WHAT NEEDS TO BE DONE: Print out the records in full, keeping each word unchanged.

[Saved entries]
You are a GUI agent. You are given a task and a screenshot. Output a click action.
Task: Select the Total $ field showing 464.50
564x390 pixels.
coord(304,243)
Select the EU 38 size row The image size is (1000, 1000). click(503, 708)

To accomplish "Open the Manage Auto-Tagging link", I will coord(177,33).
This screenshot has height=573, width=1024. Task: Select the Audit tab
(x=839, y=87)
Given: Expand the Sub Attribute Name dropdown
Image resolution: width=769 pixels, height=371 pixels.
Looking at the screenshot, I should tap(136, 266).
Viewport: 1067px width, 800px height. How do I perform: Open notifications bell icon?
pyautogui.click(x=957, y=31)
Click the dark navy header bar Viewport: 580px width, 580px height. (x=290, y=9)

RESPONSE:
You are a GUI agent. You are given a task and a screenshot. Output a click action.
Task: Select the Total $ field showing 464.50
564x390 pixels.
coord(304,243)
Select the EU 38 size row The image size is (1000, 1000). click(503, 708)

To accomplish "Open the Manage Auto-Tagging link", I will coord(177,33).
This screenshot has height=573, width=1024. Task: Select the Audit tab
(x=839, y=87)
Given: Expand the Sub Attribute Name dropdown
Image resolution: width=769 pixels, height=371 pixels.
Looking at the screenshot, I should tap(136, 266).
Viewport: 1067px width, 800px height. How do I perform: Open notifications bell icon?
pyautogui.click(x=957, y=31)
Click the dark navy header bar Viewport: 580px width, 580px height. (x=290, y=9)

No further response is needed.